Network analytics
What is network analytics?
Network analytics is the process in which transmission of network data is collected and evaluated to increase the performance, visibility, or security of the network. In-network analytics, Network layer (Layer 3) of the Open Systems Interconnection (OSI) model, established by the International Organization for Standardization (ISO), receives the transmission of data. Where, the layer 2 devices, run by the switches, operates on the media access control addresses (MAC address). Similarly, the Transport Layer (Layer 4) of OSI model devices provides transmission of data associated with the webserver. Layer 3 device simply combines the functions of a switch and a router. It connects devices, which are on the same subnet and Virtual LAN (VLAN). A layer 3 switch operates on the MAC address and Internet Protocol (IP) routing table. Due to development of ecosystem and new switch, router, and firewall technology standards, network analytics application integrates information from Layer 2 and transport layer devices simultaneously.
The administrator uses Logs, reports, or graphs by utility software to have hourly, daily, monthly, and yearly representations of events that occur on a particular network or maybe on user-based and endpoint device activity. The most significant Protocol at the network layer (layer 3) is the IP address that controls the packet transmission from one-end nodes to another. Network analytics mostly improves the internal structure of existing data through monitoring Layer 3 Processes by arranging the information in a uniform pattern to highlight the data abnormality. Due to the increasing power of web server hardware, employees can view the packet transmission across the cloud architecture in real-time through network analytics. Machine learning (ML) techniques are essential to network analytics that allow better automation in telecommunication, e-commerce, and production industries.

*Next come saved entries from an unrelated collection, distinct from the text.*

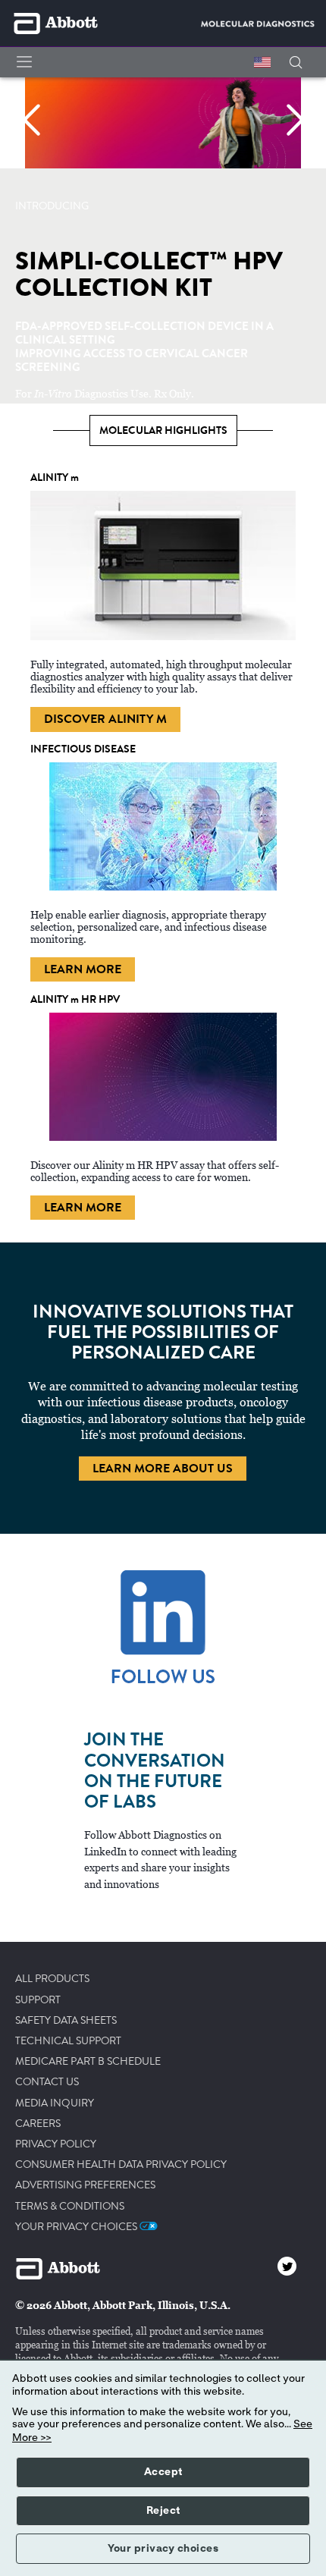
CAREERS (38, 2124)
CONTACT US (47, 2082)
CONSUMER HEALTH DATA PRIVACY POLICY (121, 2165)
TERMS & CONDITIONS (69, 2206)
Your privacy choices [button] (163, 2548)
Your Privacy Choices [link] (77, 2227)
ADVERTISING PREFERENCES (85, 2185)
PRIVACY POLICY (55, 2144)
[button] (296, 63)
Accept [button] (163, 2472)
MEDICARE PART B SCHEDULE (88, 2061)
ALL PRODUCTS (52, 1979)
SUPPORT (38, 2000)
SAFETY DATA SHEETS (66, 2020)
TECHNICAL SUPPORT (68, 2041)
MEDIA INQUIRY (54, 2103)
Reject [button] (163, 2510)
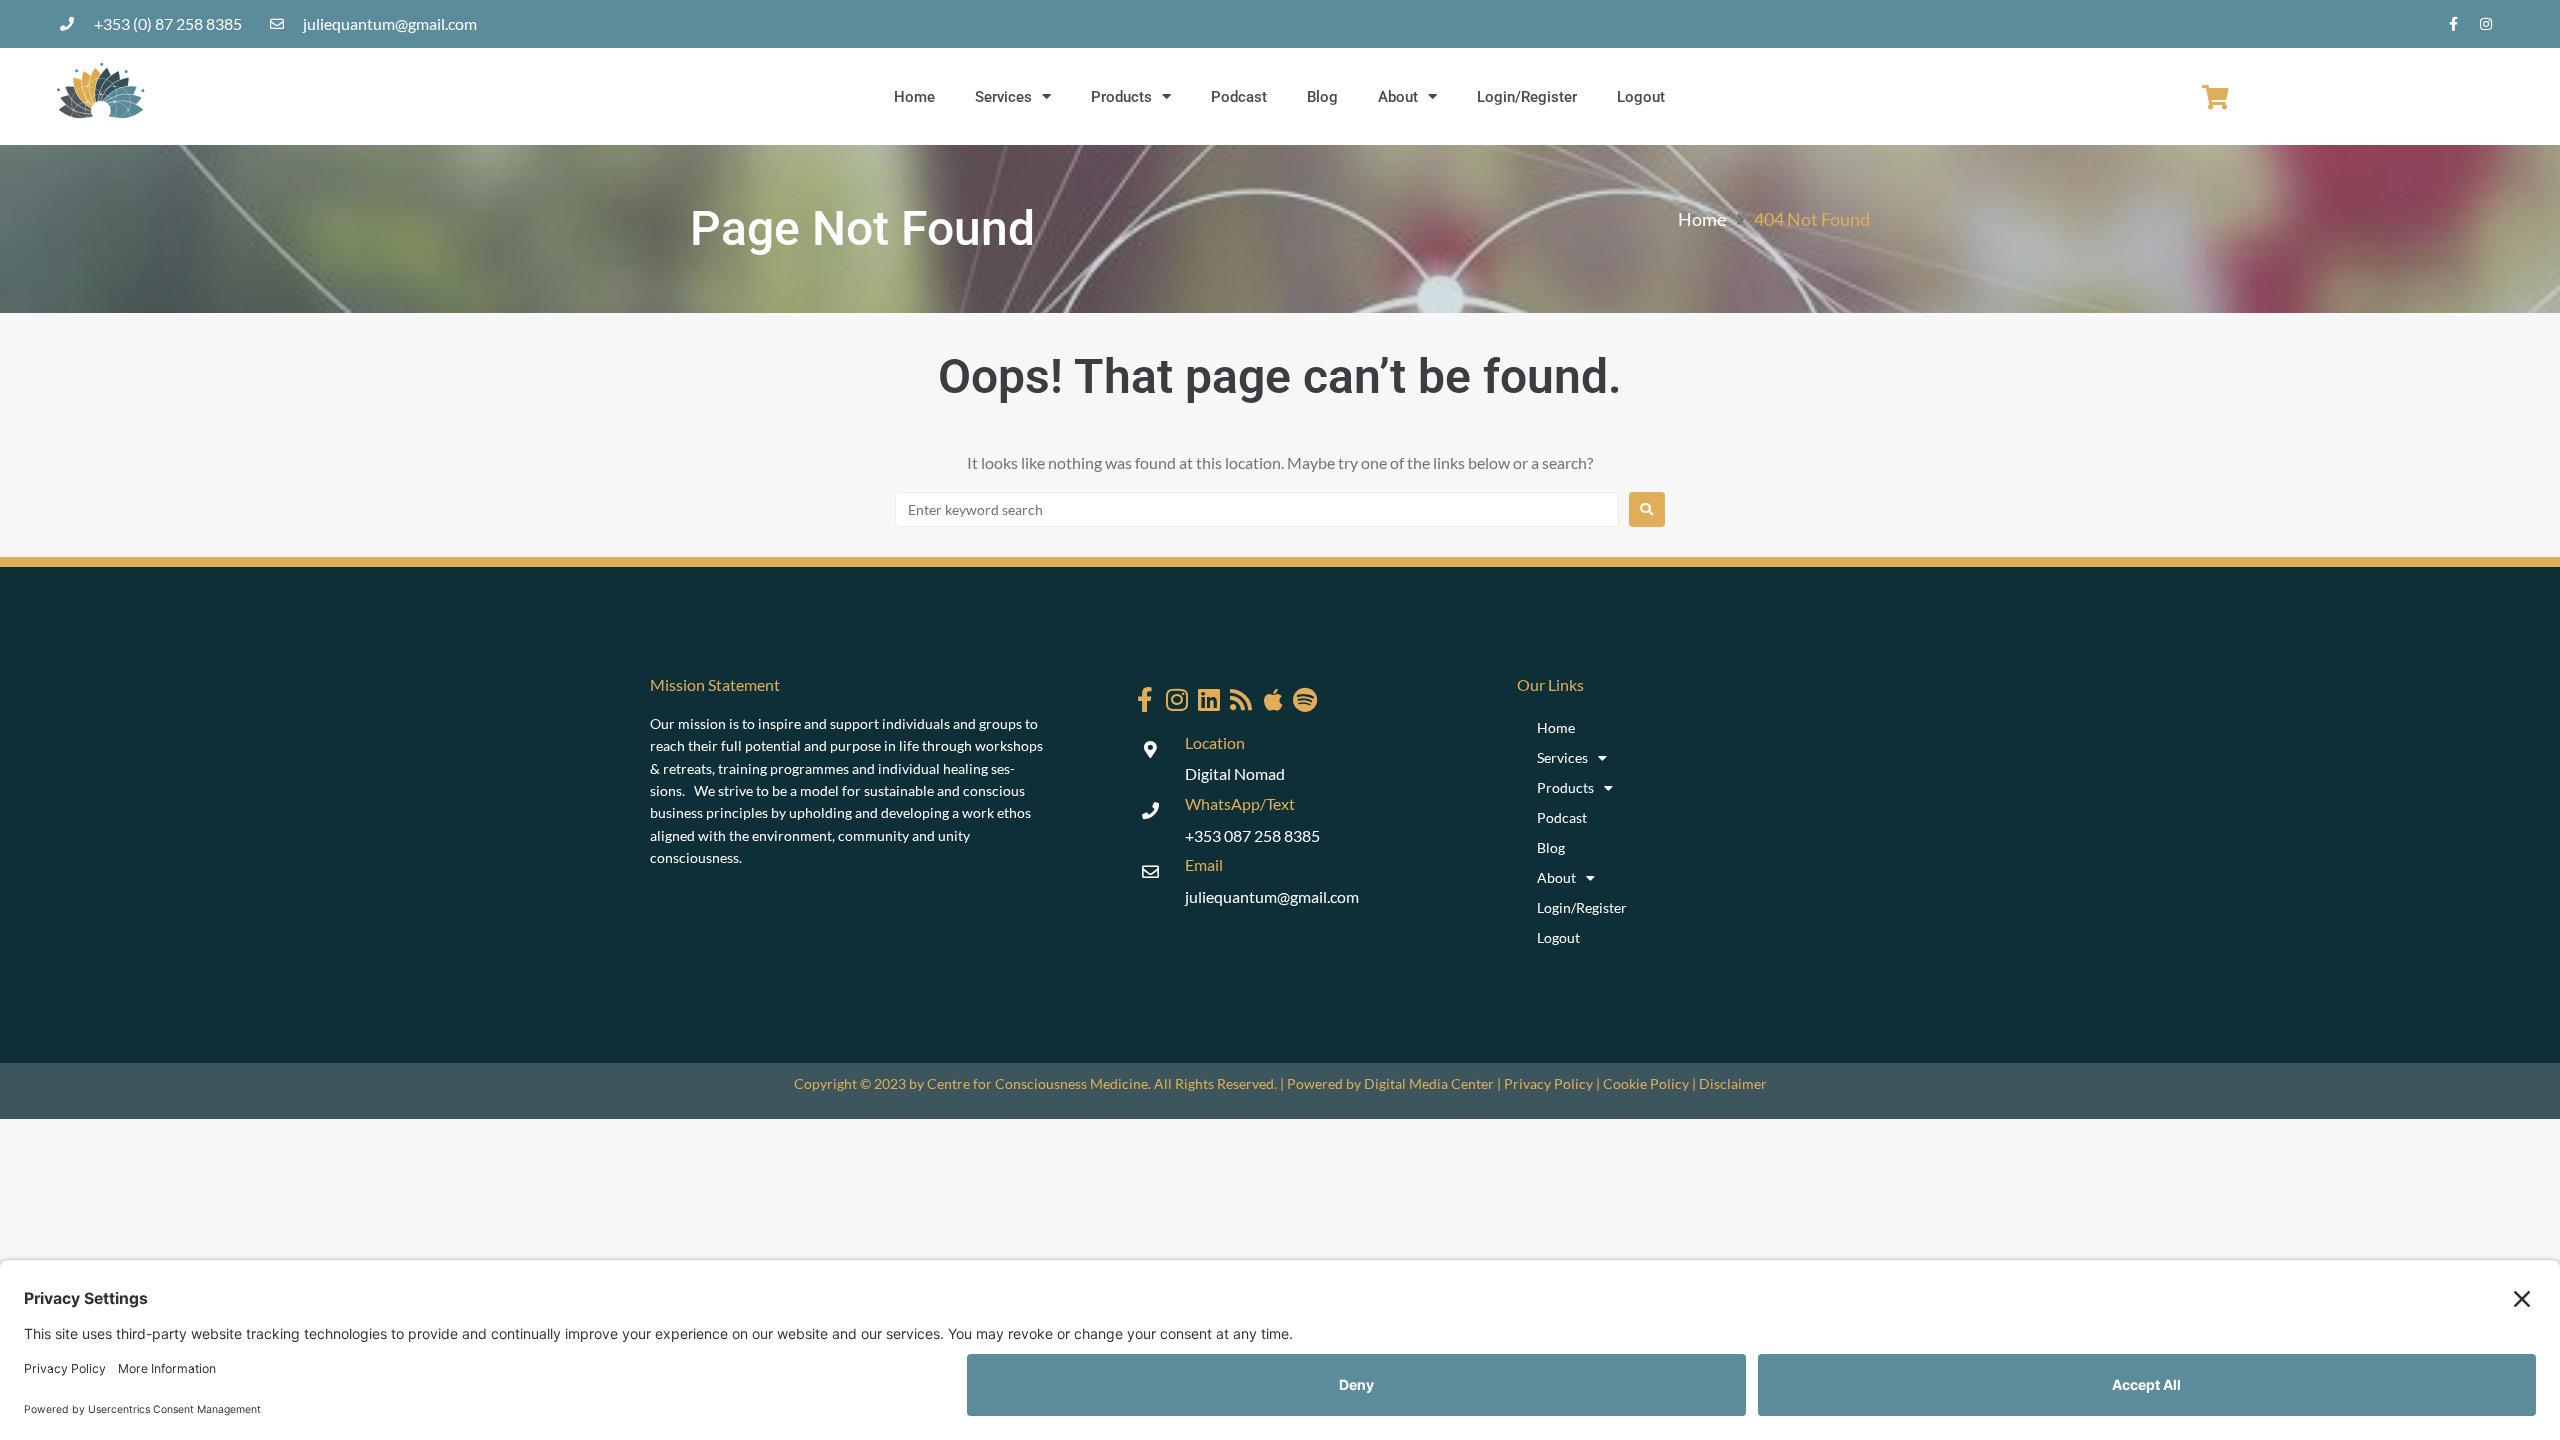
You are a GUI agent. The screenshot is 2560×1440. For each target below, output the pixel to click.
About (1398, 97)
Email (1204, 864)
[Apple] (1273, 699)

What problems do network analytics solve?
Prediction: Network administrators review the usage Patterns timely to predict their needs for bandwidth, hardware, or other services.
Automated Security: It needs the real-time scanning of data packet transmission through AI and ML to remove or identified known security exploits, viruses, or malware. If the bad IP repeatedly send bad requests to a network, then automated security block the bad users, and it can detect and quarantine without the human intervention. Security scanner and automated anti-virus are the prominent uses of network analytics. Automated anti-virus and security scanning are important uses of network analytics.
Diagnostics: whenever there is a problem that occurs due to jamming, bad user actions, security threats, or device failure, system administrators need to diagnose each problem to repair or resolve the issue. Network analytics has a health check function with allows the administrator to launch diagnosis for data center operation. Admins cover network diagnostics with increased granularity to observe consecutively running application processes, with application-centric infrastructure. Admins use running telemetry to improve data transmissions for specific software, devices, or users on network-based IP addresses through routing and hub appliances.
Resource allocation: Complex associations use network analytics so that the administrators can accurately predict the numbers for switches, routers, hubs, and bandwidth that are needed in daily operations or industrial facilities.
Network analytics: It is used to offer administrators a synopsis of chronological or real-time activity on cloud architecture.
Benefits of network analytics
Business process optimization: Network analytics optimize the business process: corporate management, purchasing, and procurement with greater security and efficiency.
Greater accuracy in performance monitoring: Network analytics allow administrators to use performance-monitoring tools, which include historical patterns of practice, that allow them to calculate forthcoming infrastructure to fulfill the requirement for the data center.
Improved security: Network analytics allows the real-time scan of the data packet, which enormously increases the security of online assets and connected devices. To identify intruders, malware, and infected devices, IP addresses can be recorded to automatically detect spikes inactivity.
Rapid detection of security threats: Network analytics increases the speed of recognition of security threats, which is the main feature in avoiding the spread of hacking attacks into the business infrastructure. The ability to view connected device status by SNMP and Windows Management Instrumentation (WMI) cleaning data can allow users and security defense systems with broad means of identifying network complications, increase the time needed for repairs.
Ability to apply real-time streaming analytics to “Big Data” requirements: Companies can apply real-time streaming analytics to “Big Data” necessities to upgrade fraud protection on financial transactions or to use IP addresses for better location-based marketing. AI and machine learning can be used to build prediction-based content for unique customer production in e-commerce platforms product/media recommendations.
KPI tracking: KPI Workflow Manager analyzes key performance indicators (KPIs) and allows administrators to use them to make simpler the reporting and alert process for intricate online networks. KPI tracking is an influential device for the business with applications in high finance, mass media, engineering, medical, and telecommunications that can be modified for better levels of data center automation.